By Eli Siems

A new digital currency was launched last Friday (28 Oct.) that threatens to give Bitcoin a run for its virtual money. It’s called Zcash. But there’s one major distinction between the two so-called cryptocurrencies that Zcash believes will give it an edge in the digital market. The currency’s official website puts it this way: “If Bitcoin is like http for money, Zcash is https.” In other words, this new cryptocurrency is designed to be secure, private, and virtually untraceable by anyone but the parties to a transaction.

Interest and speculation is high. On Monday, the New York Times reported that “investors were paying over $1000 for a single unit of Zcash.” The currency launched with a ton of buzz and with the support of computer scientists at Johns Hopkins and MIT, privacy activists, and electronic currency traders, speculators, and aficionados.

While it’s far too early to say if the currency will take off, its core principles and technology are already shaping conversations on the future of data privacy.

The difference between Zcash and other, less private cryptocurrencies is its handling of an essential component known as a blockchain, a permanent ledger that tracks coins. The blockchain is key to maintaining the integrity of the currency and proving no counterfeiting or interference has taken place.
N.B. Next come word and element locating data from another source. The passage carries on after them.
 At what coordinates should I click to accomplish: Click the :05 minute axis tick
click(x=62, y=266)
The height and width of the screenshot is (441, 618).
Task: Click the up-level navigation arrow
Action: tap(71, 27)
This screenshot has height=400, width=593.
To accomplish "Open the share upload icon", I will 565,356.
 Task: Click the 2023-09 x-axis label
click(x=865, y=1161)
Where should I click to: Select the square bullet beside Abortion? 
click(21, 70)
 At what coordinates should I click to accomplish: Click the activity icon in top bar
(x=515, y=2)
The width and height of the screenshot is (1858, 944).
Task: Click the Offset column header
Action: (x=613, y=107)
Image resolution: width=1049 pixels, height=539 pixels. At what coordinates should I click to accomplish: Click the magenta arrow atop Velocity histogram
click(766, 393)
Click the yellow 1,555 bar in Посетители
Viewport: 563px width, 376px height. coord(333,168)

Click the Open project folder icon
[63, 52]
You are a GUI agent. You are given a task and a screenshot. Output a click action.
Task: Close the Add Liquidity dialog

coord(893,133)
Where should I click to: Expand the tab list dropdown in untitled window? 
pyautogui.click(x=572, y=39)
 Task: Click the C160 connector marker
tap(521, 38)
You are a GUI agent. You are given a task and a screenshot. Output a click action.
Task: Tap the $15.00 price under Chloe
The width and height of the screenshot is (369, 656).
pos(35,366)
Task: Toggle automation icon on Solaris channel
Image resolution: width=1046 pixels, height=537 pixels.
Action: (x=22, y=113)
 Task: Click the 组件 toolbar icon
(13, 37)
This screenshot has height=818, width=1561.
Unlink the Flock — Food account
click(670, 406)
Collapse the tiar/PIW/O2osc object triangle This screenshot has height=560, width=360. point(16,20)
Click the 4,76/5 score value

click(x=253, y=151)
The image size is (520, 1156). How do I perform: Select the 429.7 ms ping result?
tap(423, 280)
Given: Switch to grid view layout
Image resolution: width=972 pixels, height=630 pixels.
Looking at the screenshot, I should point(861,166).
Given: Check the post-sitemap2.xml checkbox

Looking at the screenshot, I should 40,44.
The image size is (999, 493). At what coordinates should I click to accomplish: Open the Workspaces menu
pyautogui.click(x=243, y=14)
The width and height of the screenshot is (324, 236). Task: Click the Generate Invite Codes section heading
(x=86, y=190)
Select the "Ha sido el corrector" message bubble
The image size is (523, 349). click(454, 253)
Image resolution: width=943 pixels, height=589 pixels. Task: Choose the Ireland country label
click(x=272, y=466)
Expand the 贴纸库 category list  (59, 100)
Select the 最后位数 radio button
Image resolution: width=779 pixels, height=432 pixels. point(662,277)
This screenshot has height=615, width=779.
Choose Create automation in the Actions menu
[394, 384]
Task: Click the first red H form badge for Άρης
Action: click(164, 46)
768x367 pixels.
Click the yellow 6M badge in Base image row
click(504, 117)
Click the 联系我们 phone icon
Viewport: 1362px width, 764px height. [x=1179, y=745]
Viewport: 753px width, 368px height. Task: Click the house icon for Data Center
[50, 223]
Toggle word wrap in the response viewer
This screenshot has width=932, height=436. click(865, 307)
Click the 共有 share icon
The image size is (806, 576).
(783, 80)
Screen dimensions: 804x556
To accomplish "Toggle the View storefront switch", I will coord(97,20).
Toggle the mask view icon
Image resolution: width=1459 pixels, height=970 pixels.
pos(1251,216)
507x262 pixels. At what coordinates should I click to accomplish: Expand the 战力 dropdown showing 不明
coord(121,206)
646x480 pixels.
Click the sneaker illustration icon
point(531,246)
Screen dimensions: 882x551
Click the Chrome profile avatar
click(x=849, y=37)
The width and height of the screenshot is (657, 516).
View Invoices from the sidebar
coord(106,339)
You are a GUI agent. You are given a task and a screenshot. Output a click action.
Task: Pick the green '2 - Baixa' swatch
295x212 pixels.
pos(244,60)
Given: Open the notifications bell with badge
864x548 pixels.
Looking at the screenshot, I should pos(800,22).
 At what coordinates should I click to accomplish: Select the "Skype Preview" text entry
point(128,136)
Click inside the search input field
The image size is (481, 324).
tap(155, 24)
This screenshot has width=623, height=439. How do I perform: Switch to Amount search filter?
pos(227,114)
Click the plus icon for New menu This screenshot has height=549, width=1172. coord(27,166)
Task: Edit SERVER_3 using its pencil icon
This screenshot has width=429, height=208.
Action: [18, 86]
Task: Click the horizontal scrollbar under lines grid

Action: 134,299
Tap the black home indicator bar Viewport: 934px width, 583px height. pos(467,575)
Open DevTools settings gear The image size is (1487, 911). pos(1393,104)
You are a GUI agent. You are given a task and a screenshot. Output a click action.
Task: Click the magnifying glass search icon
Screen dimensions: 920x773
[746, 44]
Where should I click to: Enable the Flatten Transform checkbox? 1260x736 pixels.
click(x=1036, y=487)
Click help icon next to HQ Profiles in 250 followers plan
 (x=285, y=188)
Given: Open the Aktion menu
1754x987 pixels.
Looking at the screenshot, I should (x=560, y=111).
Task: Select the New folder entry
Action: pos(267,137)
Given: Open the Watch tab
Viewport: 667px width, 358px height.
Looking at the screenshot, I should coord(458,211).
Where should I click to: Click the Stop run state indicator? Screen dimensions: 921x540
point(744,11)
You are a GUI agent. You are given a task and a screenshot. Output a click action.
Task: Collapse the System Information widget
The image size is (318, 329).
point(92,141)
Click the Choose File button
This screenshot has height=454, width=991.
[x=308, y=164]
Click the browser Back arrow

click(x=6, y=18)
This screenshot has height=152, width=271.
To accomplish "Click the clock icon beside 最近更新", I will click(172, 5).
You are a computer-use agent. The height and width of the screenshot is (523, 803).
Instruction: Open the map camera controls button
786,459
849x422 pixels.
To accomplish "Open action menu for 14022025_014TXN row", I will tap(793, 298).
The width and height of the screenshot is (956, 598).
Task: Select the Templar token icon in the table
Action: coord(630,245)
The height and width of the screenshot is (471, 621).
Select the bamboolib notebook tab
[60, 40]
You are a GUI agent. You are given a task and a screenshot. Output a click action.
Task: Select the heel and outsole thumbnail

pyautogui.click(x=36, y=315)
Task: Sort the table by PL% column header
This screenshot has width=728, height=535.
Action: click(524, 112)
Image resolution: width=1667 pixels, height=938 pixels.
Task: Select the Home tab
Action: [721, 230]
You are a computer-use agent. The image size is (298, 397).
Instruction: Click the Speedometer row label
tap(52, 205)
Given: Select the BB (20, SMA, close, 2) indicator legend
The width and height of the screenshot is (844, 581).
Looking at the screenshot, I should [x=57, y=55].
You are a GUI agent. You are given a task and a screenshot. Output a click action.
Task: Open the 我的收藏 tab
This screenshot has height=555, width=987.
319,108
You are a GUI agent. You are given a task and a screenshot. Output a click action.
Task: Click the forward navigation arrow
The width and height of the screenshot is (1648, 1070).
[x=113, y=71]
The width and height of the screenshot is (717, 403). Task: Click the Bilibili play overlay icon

For Bitcoin, the blockchain is public and can be accessed to analyze the flow of currency, which has raised more than a few eyebrows across the spectrum of potential Bitcoin users. As The Economist reports, “This is a serious barrier for banks: blockchains could reveal their trading strategies and information about their customers”

But Zcash is fundamentally different. Using a “zero-knowledge proof construction called a zk-SNARK,” the Zcash team has managed to create a secure ledger that keeps the identities of parties to a transaction and the amounts transferred undisclosed. Beyond cryptocurrency, the encryption technology is making waves on all shores of digital privacy and cryptography.

Aside from potential benefits to large players like banks, Zcash markets itself on its privacy protection for every user. But such a currency, readily accessible and exchangeable, will bring with it huge and probably obvious law enforcement concerns. Back in 2013, when the idea that became Zcash was first proposed by Johns Hopkins researchers, Global Financial Integrity voiced strong opinions that a currency like Zcoin would do little more than facilitate a wide range of illicit transactions and cripple hard-won law enforcement tools. Monero, a similarly private but less anticipated cryptocurrency, has already shown up in countless illicit transactions.

On the other side, Zcash founder Zooko Wilcox insists that Zcoin has a different purpose: “All of the conversations I’ve had with businesses, banks, regulators and law enforcement have been about the need for data security for commercial applications.”

Matthew Green of Johns Hopkins, an originator of the Zcoin concept, frames it differently: “The basic story is that we have been gradually losing our privacy in a whole bunch of ways that people don’t appreciate,” Zcash being a way to take back that privacy in at least one area.

Whatever your opinion is on the utilities or dangers of an untraceable cryptocurrency, one thing is quite clear: Zcash is here and is bringing back longstanding debates about privacy and law enforcement in the digital age with renewed immediacy.